SEGMENT DE TEXTE:
* * * *

Si recueillir la parole des femmes sur la question du viol est impossible pour un homme, elle reste cependant difficile pour une femme. À la question, par exemple : qu’est ce qu’ils t’ont fait les soldats pendant ton arrestation ? Les victimes répondaient par « Mačči d’ayen nezmer ad d-neḥku » [Ce ne sont pas des choses qu’ont peut raconter]. En effet, sur la question du viol, les femmes sollicitées refusent de témoigner.
En revanche, le viol sur des femmes est omniprésent dans la poésie de guerre. Il est exprimé implicitement en faisant usage d’un code, d’un lexique judicieux et en ayant recours à des figures rhétoriques. Après donc la constitution du corpus vient ensuite son analyse.
Comme dans toute étude, la méthodologie mise en place est étroitement liée aux objectifs de la recherche. Pour montrer la dimension anthropologique (naissance, diffusion et conservation), thématique, fonctionnelle ainsi que leur apport à l’émancipation de la femme, j’ai opté pour la méthode de l’analyse thématique de contenu, appropriée aux données qualitatives. Bien entendu, l’analyse est nourrie par des lectures d’ouvrages en rapport avec la thématique étudiée.
Au-delà des objectifs cités, l’étude publiée répond à un travail de « sauvegarde » d’un pan du patrimoine culturel orale kabyle en voie de disparition, qui obéit à un processus de collecte, d’identification, de transcription, d’étude et de promotion. L’ambition de cette entreprise n’est pas bien sur de revitaliser cette poésie, c’est-à-dire de la sauvegarder dans le sens de la viabilité, puisque celle-ci est déjà en voie de disparition, mais de conserver la mémoire de ce qui a existé dont la connaissance est précieuse pour les générations futures.
Le Matin d’Algérie : Au delà de leur fonction documentaire et de témoignage, la composition et la déclamation de ces poèmes chantés qui sont des récits épiques glorifiant les faits de guerre et la bravoure des maquisards, c’est aussi une forme de résistance et d’engagement au féminin même si des femmes se sont engagées « physiquement » dans le combat libérateur du pays?
Ramdane Lasheb : Les femmes kabyles n’ont pas seulement apporté assistance et aide logistique aux combattants, elles ont aussi, su inventer une arme redoutable, d’une valeur esthétique dont, seules, elles, connaissent le secret. Face aux armes des soldats, elles ont opposé la poésie.
La résistance des femmes par la parole ne date pas de la guerre d’indépendance. Elle apparait toujours lors des périodes de résistance face à l’envahisseur. À chaque fois que les valeurs et traditions du groupe sont menacées ou que la vie de la communauté est mise en danger par un ennemi (interne ou externe), les femmes berbères « gardiennes du temple » renouent avec la tradition de résistance en produisant une littéraire féminine conséquente. La production de la poésie de guerre est le produit de cette logique de résistance face aux dangers externes.

* * * *

LIGNES EXTRAITES:
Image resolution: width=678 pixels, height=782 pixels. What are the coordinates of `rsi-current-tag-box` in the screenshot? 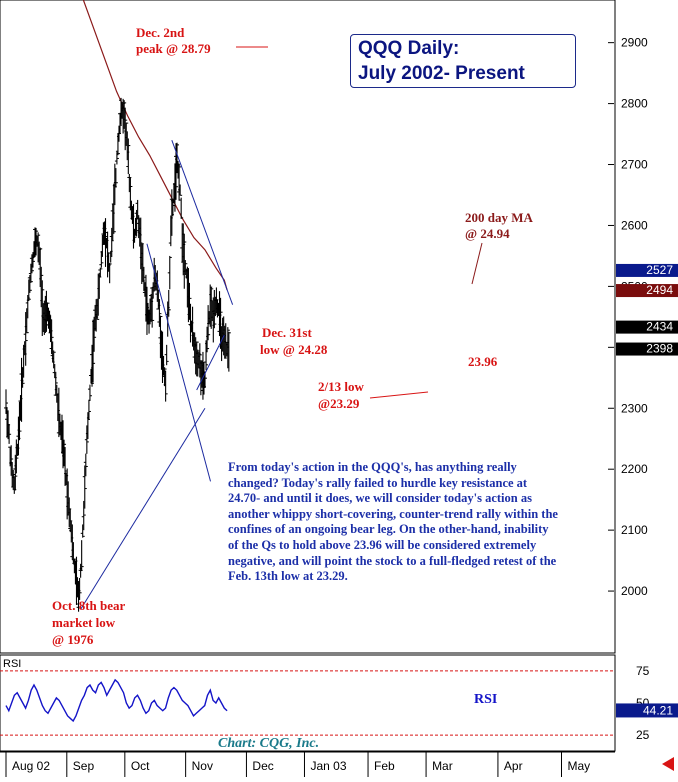 It's located at (647, 710).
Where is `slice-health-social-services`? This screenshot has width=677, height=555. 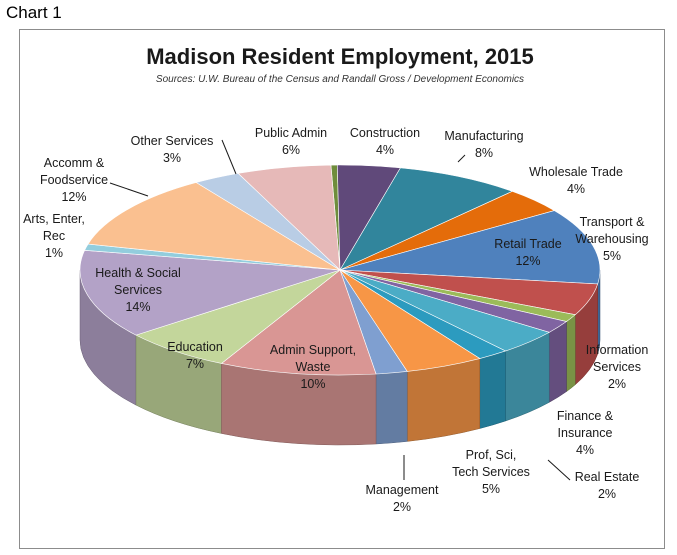 slice-health-social-services is located at coordinates (210, 292).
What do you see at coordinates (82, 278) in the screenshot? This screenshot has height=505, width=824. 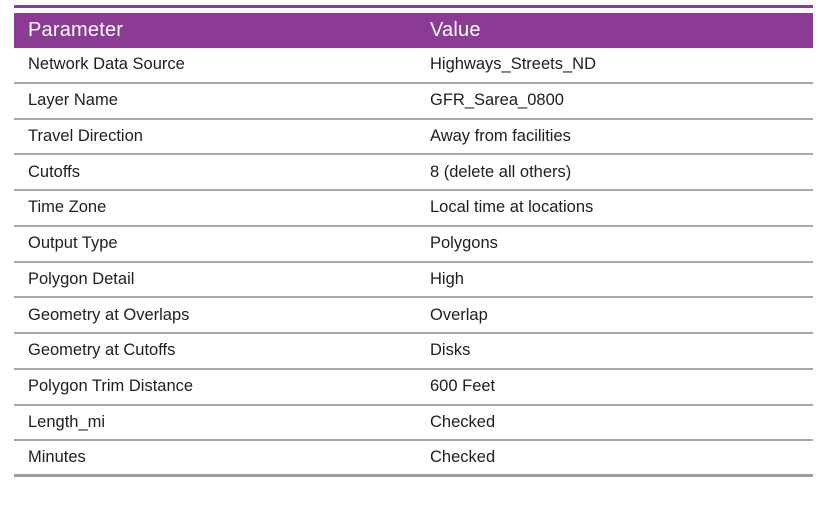 I see `parameter-cell: Polygon Detail` at bounding box center [82, 278].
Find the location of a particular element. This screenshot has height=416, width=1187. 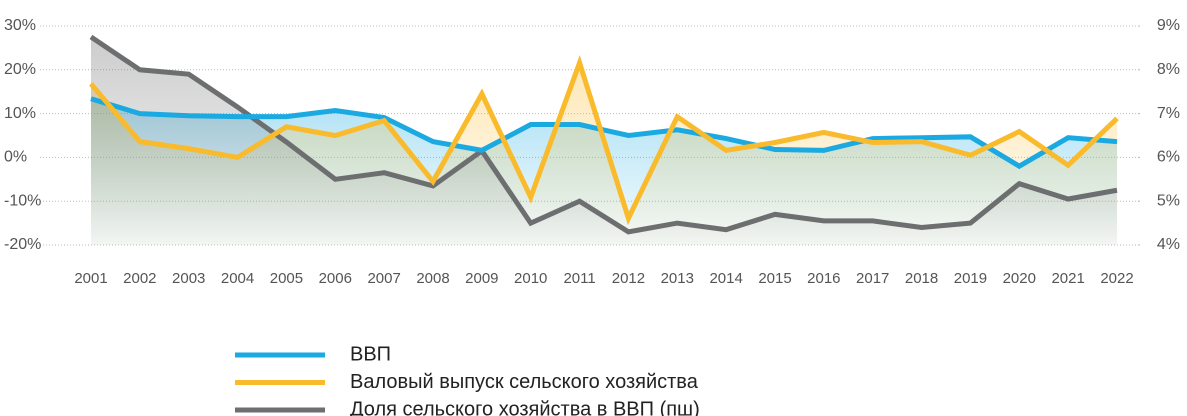

y-tick-label: -10% is located at coordinates (22, 200).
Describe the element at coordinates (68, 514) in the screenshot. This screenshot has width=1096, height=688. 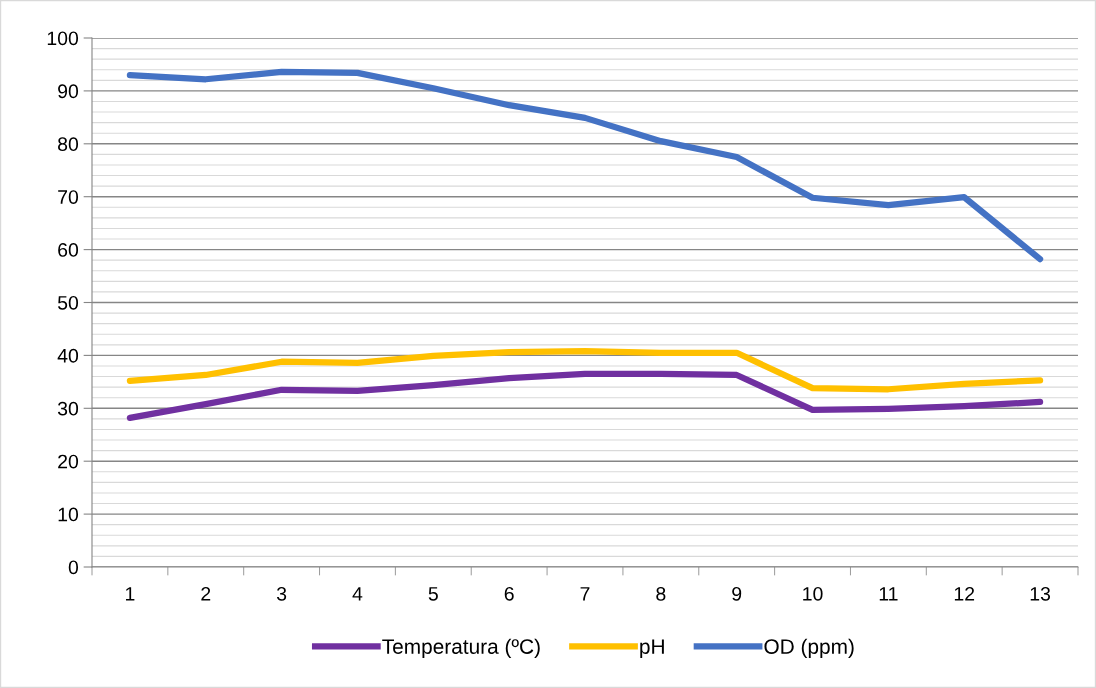
I see `y-tick-label: 10` at that location.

* * * *

PROBLÈMES À RÉSOUDRE:
(1) Recopiez fidèlement le passage du texte sur la poésie de guerre kabyle qui va de "Le Matin d’Algérie" jusqu'à "opposé la poésie." inclus.
(2) D'après le texte sur la poésie de guerre kabyle, quelle méthode d'analyse a été retenue pour l'étude ?
(3) Les affirmations suivantes concordent-elles avec le texte sur la poésie de guerre kabyle ? Répondez par oui ou non, en citant chaque fois les mots décisifs du texte.
(a) Les femmes sollicitées acceptent de témoigner sur la question du viol.
(b) Dans la poésie de guerre, le viol est exprimé de manière implicite.
(c) La résistance des femmes par la parole est apparue avec la guerre d’indépendance.

RÉSULTATS DES EXERCICES:
(1)
Le Matin d’Algérie : Au delà de leur fonction documentaire et de témoignage, la composition et la déclamation de ces poèmes chantés qui sont des récits épiques glorifiant les faits de guerre et la bravoure des maquisards, c’est aussi une forme de résistance et d’engagement au féminin même si des femmes se sont engagées « physiquement » dans le combat libérateur du pays?
Ramdane Lasheb : Les femmes kabyles n’ont pas seulement apporté assistance et aide logistique aux combattants, elles ont aussi, su inventer une arme redoutable, d’une valeur esthétique dont, seules, elles, connaissent le secret. Face aux armes des soldats, elles ont opposé la poésie.

(2) La méthode de l’analyse thématique de contenu, appropriée aux données qualitatives.

(3)
(a) Non : « les femmes sollicitées refusent de témoigner ».
(b) Oui : « Il est exprimé implicitement en faisant usage d’un code ».
(c) Non : « La résistance des femmes par la parole ne date pas de la guerre d’indépendance. »